NEW BEDFORD — The Baker-Polito Administration today joined New Bedford Mayor Jon Mitchell to announce that nearly $670,000 in funding will be used to design and construct the first phase of the “Riverwalk Project” along the Acushnet River as part of the efforts to compensate for the effects of contamination in the greater New Bedford Harbor area, which has recently seen the restoration of the habitat surrounding nearby Palmer’s Island.

“New Bedford is a vital community that has made the most of the economic opportunities associated with coastal commerce and industrial development,” said Governor Charlie Baker, who held his monthly Cabinet meeting in the city this morning. “The funding announced today is the next step in the Commonwealth’s efforts to help the city restore habitat along its shoreline and reconnect its residents to the water.”

“The Commonwealth has been a partner with local and federal officials to address historic contamination in and around New Bedford Harbor in order to bring these vital resources back for all to use,” said Lieutenant Governor Karyn Polito. “The Palmer’s Island restoration and the new Riverwalk project are just two examples of the work that will enhance the quality of life for all in this community.”

“The starting point for everything we do as an administration is maximizing on the value of the assets we have as a community,” said New Bedford Mayor Jon Mitchell. “In this case, our Upper Harbor is an unparalleled recreational resource whose development has long been impeded by the need to address underlying contamination. I could not be more pleased to see the dramatic progress being achieved in the overall cleanup and the simultaneous preparations we’re making to create this spectacular waterfront walkway for our residents. Support from the Baker-Polito Administration was instrumental in the HarborWalk and CoveWalk projects and is of equal importance to our success with the RiverWalk, and I am grateful to the administration for their support."

The Riverwalk and Palmer’s Island projects are part of more than $20 million in Natural Resource Damages (NRD) settlement funds utilized by the New Bedford Harbor Trustee Council. The Council oversees the restoration of natural resources that were damaged or lost due to PCB contamination in the harbor. Since its implementation in 1998, the council has funded more than 40 restoration-related projects.
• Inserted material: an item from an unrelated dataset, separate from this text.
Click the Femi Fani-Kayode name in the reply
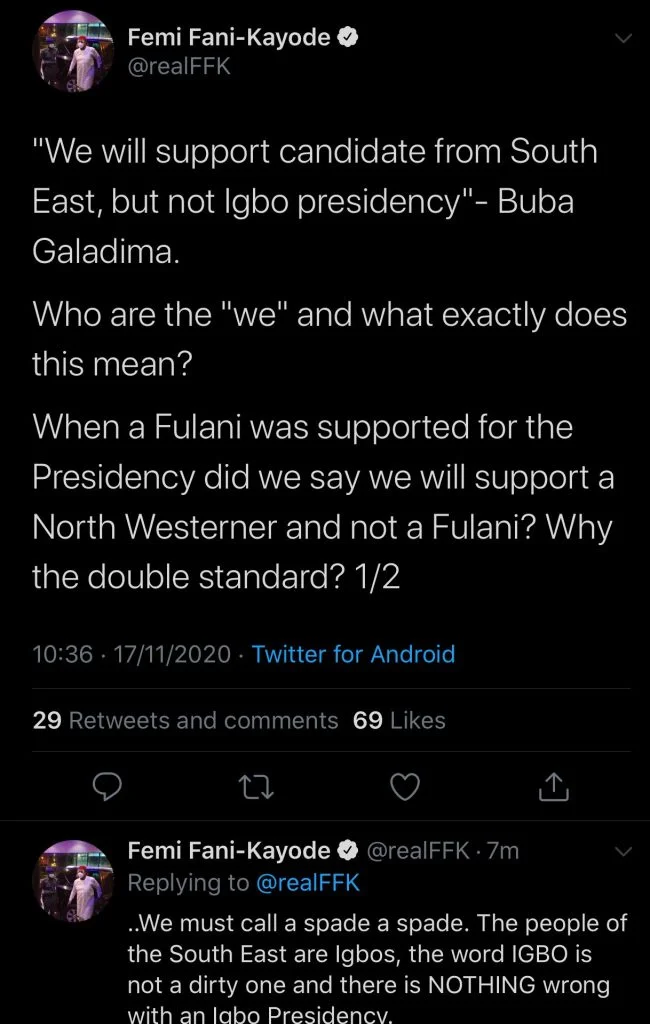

“Over the years, the NRD funds have been used to restore, replace, or acquire and protect injured natural resources in and around greater New Bedford Harbor,” said Energy and Environmental Affairs Secretary Matthew Beaton, who is the Commonwealth’s NRD Trustee. “Projects like those announced today have helped to repair salt marsh, eelgrass and freshwater wetlands, supported migratory fish and birds, and returned recreational access to the waterfront.”

As part of the settlement fund, the Trustee Council has approved the use of $2.9 million in three phases for the Acushnet River “upland riprarian walkway,” better known as the Riverwalk project. Today’s announcement involves $669,833 for the design and construction of the first phase of the Riverwalk, which will involve a multi-year effort to preserve a 25-foot-wide corridor of land along 2.2 miles of the Acushnet River, construct a walking path in this area, and create nearly six acres of native vegetationwhile controlling invasive plants.

“As the New Bedford Harbor Superfund cleanup has progressed, Massachusetts and our partners have recognized the importance of coastline and waterfront areas,” said Commissioner Martin Sunberg of the Massachusetts Department of Environmental Protection, which has taken a lead role in the NRD restorations. “The Riverwalk is an important resource and recreational project, helping people re-connect to nature.”

The first phase of the Riverwalk project begins at Coggeshall Street north to Sawyer Street; other segments include areas along Pierce Mill Cove and Riverside Park, Victoria Riverside and Riverbank Lofts, two former industrial mills that have been converted into residential units through Brownfields redevelopment. Funding for the second and third phases of this project is expected to total $2,018,883.

Earlier this year, the Palmer’s Island NRD ecological restoration project was completed. The Trustee Council provided $100,000 to the City of New Bedford for habitat enhancements at the island, and the separate Bouchard B-120 Trustee Council provided an additional $20,000 to help improve access on the island via trails and the beach. These funds also helped to create a trai system, install signage and benches for passive recreational use. The work also involved the removal of debris and invasive species, and the re-planting of native species along the wetland and other areas.